*WHAT YOU SHOULD DO*. Stopping at the line that holds "is (812, 1457).", repeat the lines below exactly, starting from the very first and including that final line.

Stored records:
※ ※ ※
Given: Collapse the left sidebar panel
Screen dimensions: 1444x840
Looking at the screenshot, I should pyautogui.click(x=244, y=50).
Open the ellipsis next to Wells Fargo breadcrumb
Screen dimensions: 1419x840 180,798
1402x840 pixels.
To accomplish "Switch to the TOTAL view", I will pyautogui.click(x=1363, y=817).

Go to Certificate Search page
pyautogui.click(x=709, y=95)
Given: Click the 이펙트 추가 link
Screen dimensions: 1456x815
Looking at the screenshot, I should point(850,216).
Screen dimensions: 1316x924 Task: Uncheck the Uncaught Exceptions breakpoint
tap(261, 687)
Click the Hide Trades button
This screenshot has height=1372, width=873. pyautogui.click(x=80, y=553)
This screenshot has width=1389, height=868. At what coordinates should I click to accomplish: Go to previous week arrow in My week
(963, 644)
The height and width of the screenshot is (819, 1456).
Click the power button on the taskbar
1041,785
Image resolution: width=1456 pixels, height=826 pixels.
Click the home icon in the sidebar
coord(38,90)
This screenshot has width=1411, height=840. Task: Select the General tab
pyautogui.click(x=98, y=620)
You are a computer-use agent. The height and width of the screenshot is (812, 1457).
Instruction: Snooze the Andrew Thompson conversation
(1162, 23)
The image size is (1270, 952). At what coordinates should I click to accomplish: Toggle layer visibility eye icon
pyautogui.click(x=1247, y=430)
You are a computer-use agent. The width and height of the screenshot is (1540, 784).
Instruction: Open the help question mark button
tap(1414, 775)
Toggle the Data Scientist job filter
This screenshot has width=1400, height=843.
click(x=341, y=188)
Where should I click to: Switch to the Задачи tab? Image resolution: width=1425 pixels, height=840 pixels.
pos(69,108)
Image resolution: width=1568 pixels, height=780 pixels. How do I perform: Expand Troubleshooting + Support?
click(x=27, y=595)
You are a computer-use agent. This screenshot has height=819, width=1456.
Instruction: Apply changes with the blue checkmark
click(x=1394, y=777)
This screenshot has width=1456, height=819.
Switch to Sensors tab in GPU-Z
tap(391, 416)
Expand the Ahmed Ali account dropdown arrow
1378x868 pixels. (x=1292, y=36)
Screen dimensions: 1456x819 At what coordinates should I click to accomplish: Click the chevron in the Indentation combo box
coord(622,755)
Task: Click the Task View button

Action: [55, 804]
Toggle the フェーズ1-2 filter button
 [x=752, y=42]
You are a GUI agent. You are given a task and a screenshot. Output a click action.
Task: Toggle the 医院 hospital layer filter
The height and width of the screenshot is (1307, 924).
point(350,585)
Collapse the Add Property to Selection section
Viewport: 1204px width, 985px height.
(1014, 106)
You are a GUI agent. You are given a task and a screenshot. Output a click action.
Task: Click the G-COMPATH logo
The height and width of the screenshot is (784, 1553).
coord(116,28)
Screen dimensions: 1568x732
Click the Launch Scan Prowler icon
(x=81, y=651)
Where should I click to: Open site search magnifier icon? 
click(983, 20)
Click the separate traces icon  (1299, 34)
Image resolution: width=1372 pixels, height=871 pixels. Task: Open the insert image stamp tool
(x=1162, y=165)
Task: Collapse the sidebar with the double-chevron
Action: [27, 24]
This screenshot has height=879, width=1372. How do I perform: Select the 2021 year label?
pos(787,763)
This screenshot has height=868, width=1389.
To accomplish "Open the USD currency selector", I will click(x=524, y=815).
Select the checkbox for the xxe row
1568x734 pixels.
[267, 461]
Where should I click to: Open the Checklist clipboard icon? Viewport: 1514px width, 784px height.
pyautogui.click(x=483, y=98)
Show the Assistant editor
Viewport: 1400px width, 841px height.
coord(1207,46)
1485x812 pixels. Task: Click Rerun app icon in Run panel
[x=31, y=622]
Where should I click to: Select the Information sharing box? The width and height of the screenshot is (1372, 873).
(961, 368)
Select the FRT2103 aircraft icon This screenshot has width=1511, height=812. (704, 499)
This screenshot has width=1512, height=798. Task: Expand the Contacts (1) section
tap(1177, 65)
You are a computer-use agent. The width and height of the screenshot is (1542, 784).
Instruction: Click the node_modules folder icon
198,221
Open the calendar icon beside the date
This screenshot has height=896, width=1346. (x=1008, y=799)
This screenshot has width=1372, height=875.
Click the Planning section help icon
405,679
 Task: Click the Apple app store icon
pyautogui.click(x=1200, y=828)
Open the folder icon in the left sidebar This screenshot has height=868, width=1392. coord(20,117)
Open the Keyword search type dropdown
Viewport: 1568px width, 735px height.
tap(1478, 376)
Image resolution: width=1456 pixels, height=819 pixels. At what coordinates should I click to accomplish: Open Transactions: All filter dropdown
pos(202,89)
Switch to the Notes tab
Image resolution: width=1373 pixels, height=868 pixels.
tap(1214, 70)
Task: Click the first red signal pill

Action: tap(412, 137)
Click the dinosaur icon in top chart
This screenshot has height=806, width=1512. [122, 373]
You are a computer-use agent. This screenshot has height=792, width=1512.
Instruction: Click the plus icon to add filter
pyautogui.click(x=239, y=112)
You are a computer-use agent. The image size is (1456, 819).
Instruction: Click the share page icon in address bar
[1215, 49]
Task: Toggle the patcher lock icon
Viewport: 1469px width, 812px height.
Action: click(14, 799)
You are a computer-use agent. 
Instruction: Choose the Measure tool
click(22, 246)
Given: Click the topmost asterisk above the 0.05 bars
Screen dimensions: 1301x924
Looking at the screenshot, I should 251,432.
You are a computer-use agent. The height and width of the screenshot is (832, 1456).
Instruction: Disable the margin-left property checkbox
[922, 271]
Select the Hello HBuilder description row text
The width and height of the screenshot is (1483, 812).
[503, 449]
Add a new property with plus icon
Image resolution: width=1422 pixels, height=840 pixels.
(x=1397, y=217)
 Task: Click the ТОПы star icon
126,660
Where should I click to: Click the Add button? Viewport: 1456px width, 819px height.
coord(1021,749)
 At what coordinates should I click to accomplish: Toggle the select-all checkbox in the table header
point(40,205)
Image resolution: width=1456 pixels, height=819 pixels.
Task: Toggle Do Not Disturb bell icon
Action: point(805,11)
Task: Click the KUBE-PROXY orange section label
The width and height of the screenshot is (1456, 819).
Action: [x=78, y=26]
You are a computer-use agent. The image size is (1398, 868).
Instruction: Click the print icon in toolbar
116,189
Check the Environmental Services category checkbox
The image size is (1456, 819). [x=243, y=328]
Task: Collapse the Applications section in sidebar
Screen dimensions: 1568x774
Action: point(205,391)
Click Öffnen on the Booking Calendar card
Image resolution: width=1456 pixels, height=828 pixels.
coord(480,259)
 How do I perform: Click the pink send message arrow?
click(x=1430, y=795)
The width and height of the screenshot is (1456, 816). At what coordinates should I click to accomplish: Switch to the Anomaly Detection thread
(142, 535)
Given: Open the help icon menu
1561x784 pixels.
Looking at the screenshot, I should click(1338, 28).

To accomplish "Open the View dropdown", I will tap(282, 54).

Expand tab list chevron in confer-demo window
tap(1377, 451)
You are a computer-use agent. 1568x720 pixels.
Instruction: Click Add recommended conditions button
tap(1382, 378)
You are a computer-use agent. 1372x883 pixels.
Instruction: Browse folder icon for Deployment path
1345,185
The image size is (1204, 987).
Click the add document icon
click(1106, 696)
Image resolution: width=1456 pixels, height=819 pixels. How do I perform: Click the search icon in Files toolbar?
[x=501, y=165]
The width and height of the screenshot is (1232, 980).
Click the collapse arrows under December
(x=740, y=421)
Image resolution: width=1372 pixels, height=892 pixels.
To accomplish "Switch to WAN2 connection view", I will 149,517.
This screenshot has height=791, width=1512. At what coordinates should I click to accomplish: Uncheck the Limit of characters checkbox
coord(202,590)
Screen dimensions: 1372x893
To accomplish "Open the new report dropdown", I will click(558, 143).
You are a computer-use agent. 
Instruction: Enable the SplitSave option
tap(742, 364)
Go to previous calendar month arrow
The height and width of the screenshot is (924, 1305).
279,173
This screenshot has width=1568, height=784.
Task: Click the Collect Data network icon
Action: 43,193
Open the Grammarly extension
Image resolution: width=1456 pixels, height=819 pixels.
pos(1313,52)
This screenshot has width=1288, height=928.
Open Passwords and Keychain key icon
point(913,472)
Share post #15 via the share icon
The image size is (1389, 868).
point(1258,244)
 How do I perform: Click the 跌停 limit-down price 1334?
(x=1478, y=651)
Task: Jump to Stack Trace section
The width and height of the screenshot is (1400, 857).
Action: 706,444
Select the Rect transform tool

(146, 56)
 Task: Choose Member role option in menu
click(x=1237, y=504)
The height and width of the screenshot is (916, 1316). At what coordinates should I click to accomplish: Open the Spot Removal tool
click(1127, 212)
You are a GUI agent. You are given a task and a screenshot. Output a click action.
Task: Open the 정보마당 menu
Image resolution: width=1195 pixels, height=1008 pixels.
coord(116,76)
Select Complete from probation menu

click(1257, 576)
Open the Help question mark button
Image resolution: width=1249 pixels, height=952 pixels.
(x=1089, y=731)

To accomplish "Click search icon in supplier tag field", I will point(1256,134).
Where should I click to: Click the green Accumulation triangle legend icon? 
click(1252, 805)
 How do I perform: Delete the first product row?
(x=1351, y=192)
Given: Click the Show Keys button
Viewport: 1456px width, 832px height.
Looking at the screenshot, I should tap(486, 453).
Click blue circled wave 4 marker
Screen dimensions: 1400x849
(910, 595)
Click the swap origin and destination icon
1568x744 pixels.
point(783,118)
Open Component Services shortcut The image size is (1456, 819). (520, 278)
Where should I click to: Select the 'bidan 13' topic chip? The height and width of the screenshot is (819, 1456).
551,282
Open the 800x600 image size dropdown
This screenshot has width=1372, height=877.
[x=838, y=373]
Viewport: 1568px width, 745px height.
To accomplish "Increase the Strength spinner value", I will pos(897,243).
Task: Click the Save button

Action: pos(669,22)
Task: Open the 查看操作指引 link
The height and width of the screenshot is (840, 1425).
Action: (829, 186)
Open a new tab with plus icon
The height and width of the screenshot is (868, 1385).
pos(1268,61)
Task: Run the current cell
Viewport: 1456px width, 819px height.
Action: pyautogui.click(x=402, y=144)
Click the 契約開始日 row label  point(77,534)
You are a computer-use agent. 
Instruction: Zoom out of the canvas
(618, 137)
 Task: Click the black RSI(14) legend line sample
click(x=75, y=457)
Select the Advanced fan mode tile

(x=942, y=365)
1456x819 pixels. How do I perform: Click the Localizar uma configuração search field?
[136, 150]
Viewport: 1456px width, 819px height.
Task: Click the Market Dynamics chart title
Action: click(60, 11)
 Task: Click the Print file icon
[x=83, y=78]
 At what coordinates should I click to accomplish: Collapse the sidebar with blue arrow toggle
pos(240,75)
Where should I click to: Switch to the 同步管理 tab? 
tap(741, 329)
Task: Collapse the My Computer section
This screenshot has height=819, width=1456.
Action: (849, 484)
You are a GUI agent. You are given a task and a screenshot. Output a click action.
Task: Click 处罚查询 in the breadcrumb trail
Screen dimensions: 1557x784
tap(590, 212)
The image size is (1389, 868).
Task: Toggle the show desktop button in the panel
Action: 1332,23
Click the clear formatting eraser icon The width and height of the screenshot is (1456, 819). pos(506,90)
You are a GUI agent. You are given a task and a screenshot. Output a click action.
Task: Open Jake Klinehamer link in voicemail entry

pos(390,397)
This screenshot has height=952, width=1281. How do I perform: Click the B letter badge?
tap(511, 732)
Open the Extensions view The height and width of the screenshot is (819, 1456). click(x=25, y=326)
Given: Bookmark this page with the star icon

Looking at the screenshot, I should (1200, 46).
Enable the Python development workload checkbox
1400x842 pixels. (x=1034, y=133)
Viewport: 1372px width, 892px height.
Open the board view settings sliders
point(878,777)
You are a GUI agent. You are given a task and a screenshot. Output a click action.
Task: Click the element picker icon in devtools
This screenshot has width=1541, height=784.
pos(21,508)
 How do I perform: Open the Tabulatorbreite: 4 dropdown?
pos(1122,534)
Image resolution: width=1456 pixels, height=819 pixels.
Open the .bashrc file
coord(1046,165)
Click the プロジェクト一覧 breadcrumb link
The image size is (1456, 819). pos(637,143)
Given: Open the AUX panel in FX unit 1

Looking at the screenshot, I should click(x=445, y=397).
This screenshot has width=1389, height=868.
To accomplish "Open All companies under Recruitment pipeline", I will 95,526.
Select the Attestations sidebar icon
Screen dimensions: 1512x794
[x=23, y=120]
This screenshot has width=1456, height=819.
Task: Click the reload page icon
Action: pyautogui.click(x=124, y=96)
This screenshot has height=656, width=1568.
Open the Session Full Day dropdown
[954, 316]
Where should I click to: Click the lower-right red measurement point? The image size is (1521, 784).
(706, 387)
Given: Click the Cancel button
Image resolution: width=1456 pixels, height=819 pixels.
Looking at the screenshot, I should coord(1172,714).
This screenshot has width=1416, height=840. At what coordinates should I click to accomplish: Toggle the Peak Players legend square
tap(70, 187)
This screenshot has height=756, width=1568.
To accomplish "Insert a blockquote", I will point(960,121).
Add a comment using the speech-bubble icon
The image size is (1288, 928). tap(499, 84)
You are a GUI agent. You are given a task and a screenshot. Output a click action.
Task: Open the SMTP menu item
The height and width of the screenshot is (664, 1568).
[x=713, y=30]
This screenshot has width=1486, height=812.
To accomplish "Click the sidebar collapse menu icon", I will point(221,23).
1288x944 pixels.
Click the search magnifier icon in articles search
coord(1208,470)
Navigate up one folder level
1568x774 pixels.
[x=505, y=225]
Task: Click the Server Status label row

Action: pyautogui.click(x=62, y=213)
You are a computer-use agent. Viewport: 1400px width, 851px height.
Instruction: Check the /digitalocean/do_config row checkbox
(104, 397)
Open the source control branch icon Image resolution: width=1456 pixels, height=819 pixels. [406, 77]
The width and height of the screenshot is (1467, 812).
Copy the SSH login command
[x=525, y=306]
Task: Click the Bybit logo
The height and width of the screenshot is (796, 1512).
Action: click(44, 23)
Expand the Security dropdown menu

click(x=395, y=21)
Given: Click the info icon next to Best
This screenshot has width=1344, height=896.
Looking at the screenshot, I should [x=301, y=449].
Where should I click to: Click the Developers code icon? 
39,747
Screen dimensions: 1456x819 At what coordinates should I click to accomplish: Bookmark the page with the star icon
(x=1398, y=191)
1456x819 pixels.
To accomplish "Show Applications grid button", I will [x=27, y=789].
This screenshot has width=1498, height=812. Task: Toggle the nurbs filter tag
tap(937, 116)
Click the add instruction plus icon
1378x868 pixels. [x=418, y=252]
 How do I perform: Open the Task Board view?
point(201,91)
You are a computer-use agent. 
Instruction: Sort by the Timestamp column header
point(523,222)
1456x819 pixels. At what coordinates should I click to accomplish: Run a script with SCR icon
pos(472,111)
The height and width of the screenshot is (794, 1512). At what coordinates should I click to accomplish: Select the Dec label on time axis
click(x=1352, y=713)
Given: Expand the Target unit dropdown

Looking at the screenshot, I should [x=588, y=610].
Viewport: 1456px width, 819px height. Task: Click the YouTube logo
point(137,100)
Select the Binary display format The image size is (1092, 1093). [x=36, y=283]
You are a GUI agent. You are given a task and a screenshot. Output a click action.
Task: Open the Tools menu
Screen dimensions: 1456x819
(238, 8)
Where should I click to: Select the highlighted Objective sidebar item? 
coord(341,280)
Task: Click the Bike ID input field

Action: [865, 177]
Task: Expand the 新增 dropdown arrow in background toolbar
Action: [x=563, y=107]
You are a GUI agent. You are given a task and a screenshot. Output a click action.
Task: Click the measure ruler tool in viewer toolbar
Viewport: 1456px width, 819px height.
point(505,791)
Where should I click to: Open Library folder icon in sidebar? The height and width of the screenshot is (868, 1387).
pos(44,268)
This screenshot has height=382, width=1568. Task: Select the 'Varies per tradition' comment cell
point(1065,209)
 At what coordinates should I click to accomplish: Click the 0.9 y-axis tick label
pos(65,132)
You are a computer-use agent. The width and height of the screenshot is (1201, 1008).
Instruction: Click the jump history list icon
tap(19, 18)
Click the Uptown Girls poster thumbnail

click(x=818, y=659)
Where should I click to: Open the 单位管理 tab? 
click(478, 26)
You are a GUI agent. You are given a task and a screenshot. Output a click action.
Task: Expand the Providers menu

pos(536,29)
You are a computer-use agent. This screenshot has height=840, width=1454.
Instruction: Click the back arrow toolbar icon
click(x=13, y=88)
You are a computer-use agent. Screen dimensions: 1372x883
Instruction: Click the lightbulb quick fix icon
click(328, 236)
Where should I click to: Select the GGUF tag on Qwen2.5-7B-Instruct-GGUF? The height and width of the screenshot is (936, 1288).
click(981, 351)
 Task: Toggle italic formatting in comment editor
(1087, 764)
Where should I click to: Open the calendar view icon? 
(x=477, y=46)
※ ※ ※
*TASK RESULT*.
Given: Collapse the left sidebar panel
Screen dimensions: 1444x840
Looking at the screenshot, I should pyautogui.click(x=244, y=50).
Open the ellipsis next to Wells Fargo breadcrumb
Screen dimensions: 1419x840 180,798
1402x840 pixels.
To accomplish "Switch to the TOTAL view", I will pyautogui.click(x=1363, y=817).

Go to Certificate Search page
pyautogui.click(x=709, y=95)
Given: Click the 이펙트 추가 link
Screen dimensions: 1456x815
Looking at the screenshot, I should point(850,216).
Screen dimensions: 1316x924 Task: Uncheck the Uncaught Exceptions breakpoint
tap(261, 687)
Click the Hide Trades button
This screenshot has height=1372, width=873. pyautogui.click(x=80, y=553)
This screenshot has width=1389, height=868. At what coordinates should I click to accomplish: Go to previous week arrow in My week
(963, 644)
The height and width of the screenshot is (819, 1456).
Click the power button on the taskbar
1041,785
Image resolution: width=1456 pixels, height=826 pixels.
Click the home icon in the sidebar
coord(38,90)
This screenshot has width=1411, height=840. Task: Select the General tab
pyautogui.click(x=98, y=620)
You are a computer-use agent. The height and width of the screenshot is (812, 1457).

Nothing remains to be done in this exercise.